Ford to make EVs more affordable with battery development

Utilising more cost-effective materials that are faster to manufacture, Ford plans to make electric vehicles (EVs) more affordable in the United States

Having announced new componentry for its electric vehicle (EV) batteries, Ford is also determined to manufacture its own as it announces Michigan will be the home of its new factory. 

The plant is expected to cost around US$3.5mn to build and production of its updated battery product is said to launch in 2026. What makes the new battery different from the standard lithium-ion battery is, not only is it cheaper to build, it makes use of a different cathode material, iron—batteries known as lithium ferrous phosphate (LFP). 

The idea of using lithium iron phosphate is an old one, but it seems to be re-entering the market as China’s battery share grows—but largely due to the materials achieving an overall 20% cost reduction. 

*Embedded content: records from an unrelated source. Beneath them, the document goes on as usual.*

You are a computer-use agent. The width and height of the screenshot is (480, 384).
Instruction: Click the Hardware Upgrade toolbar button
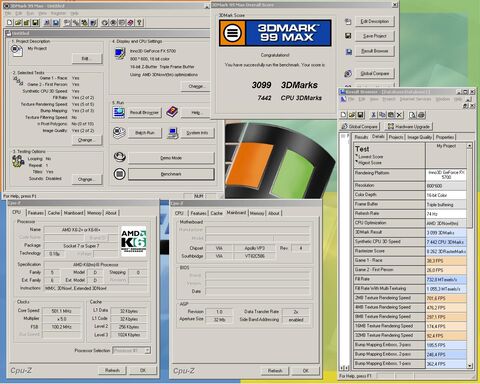click(409, 127)
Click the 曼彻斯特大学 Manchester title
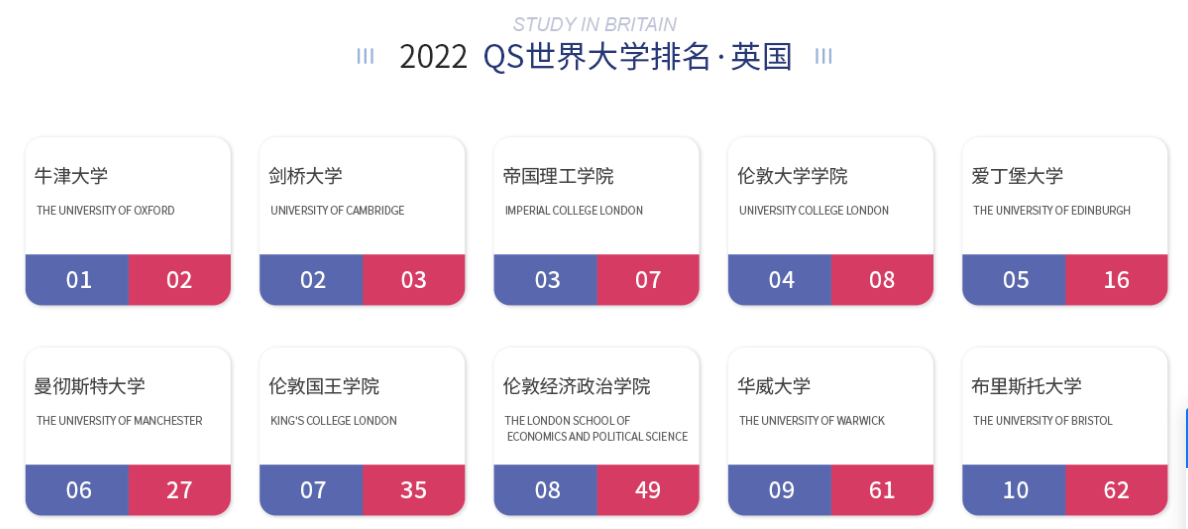Screen dimensions: 1188x529 tap(89, 387)
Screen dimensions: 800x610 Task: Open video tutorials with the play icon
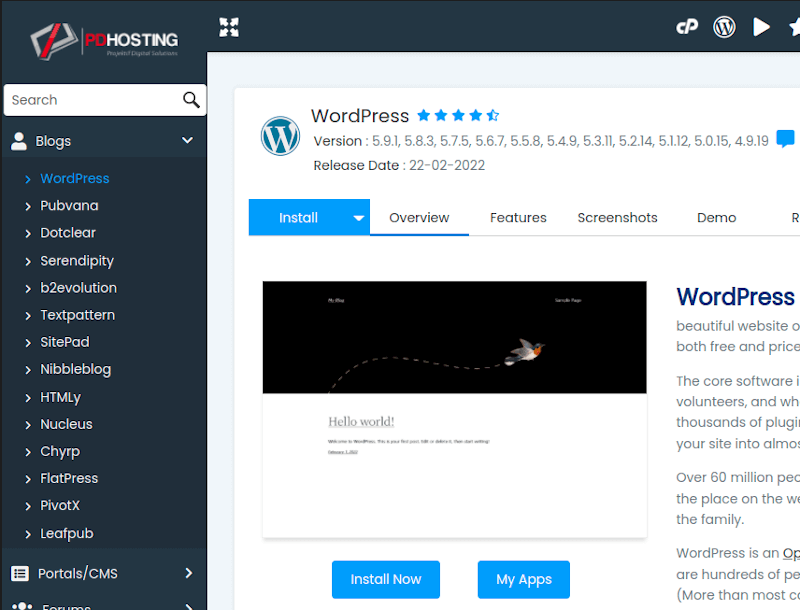761,27
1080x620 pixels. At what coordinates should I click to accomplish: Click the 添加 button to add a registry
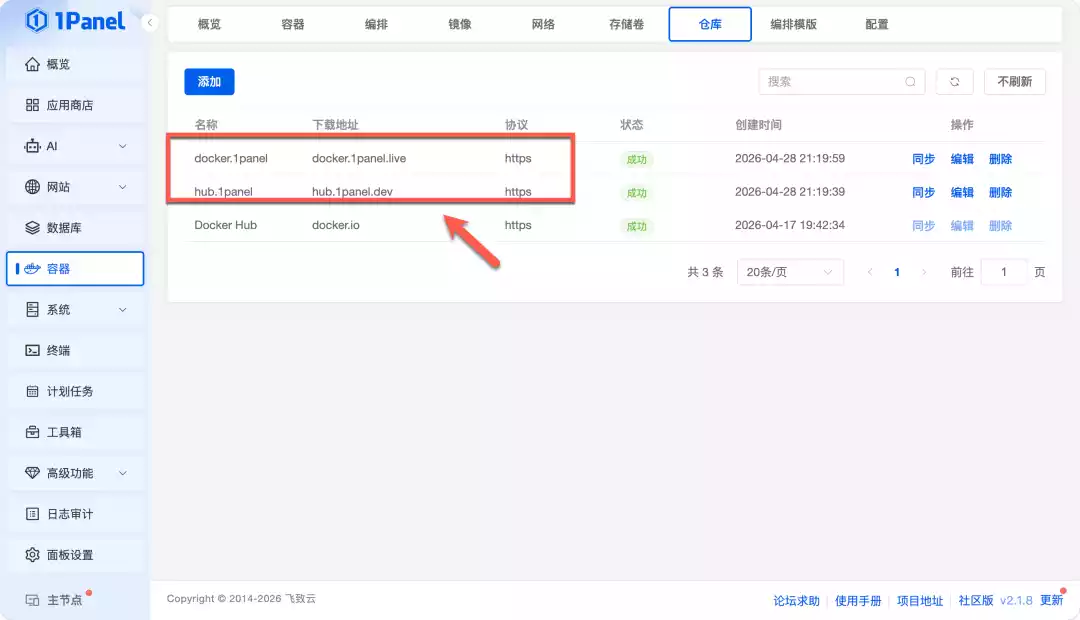click(209, 81)
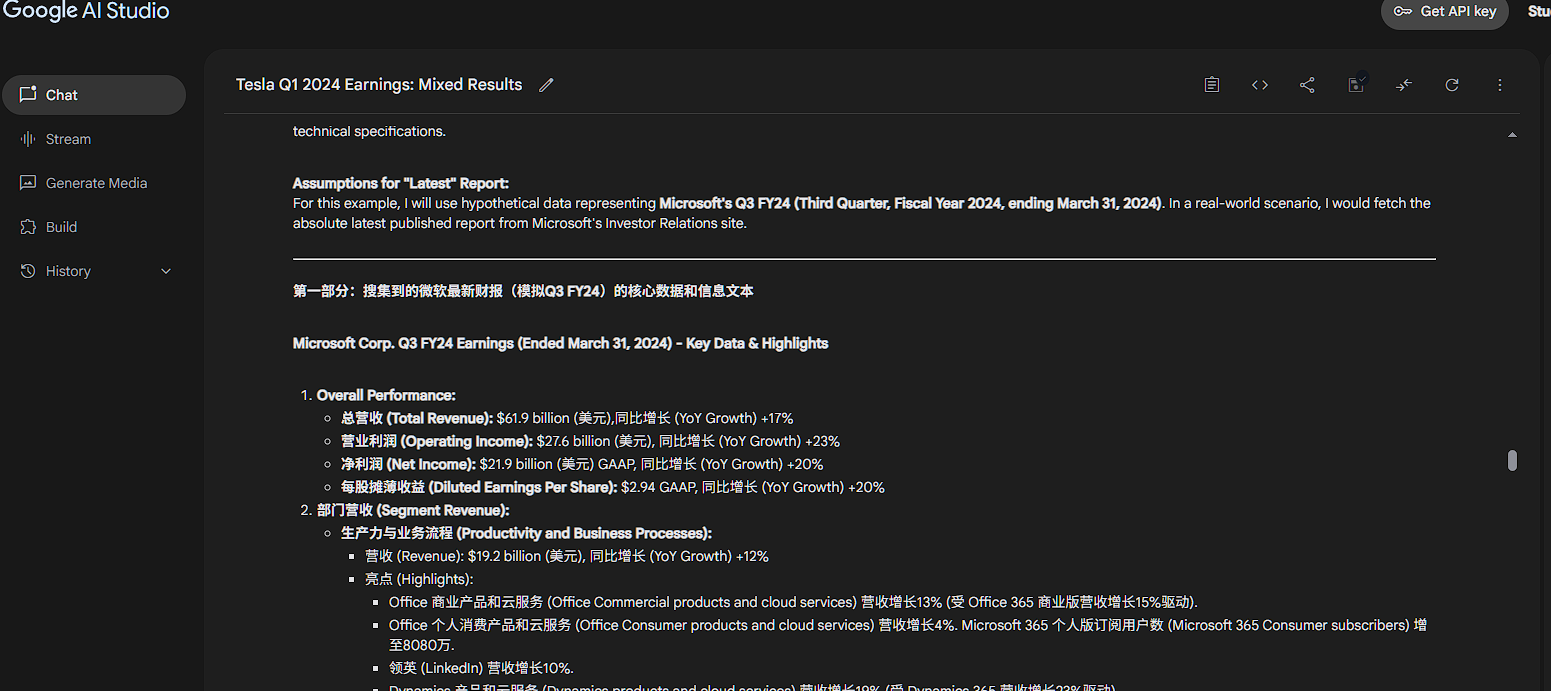Click the Stream waveform icon

(28, 139)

But, as mentioned, Ford is not the first company to bring them back. Tesla already imports LFP battery cells for its Model 3 and other cars. 

Ford will also be leveraging technologies from Contemporary Amperex Technology Company Limited (CATL), which will help the company facilitate a large-scale push for use of the new batteries across the US—first expected in its Mach-E in 2023 followed by its F-150 Lightning in 2024. 

Battery manufacturing accelerates in the US

Understanding how susceptible the battery manufacturing industry is due to cost and resources implications, brings now surprise that more interest is growth in this space. With EV adoption growing rapidly and more individuals conscious of their cost, it’s in the interest of OEMs to actively reduce the prices of their vehicles wherever possible. 

The US Federal Government is bucking the trend with a near US$200mn investment announced in October 2022, which was set in motion to help a business called ICL-IP America to build a battery manufacturing plant in Missouri.  

As a major contributor to the US automotive industry, Ford expects to drastically increase its output by the end of the year—set to reach a rate of 600,000 EVs per year. The climate-saving target for the long term is set to two million a year by the end of 2026. 

From an EV charging perspective, the new Ford battery will be seamlessly compatible with existing infrastructure, allowing drivers to charge with ease and fast-charge as well. From its own data, Ford expects that the Mach-E will continue to be used for short regular trips—as with a lot of cars—therefore focusing its attention on the cost of its vehicles as opposed to the range. 

However, the company will have to tackle certain aspects of LFP cells, such as the impacts that weather has on their performance.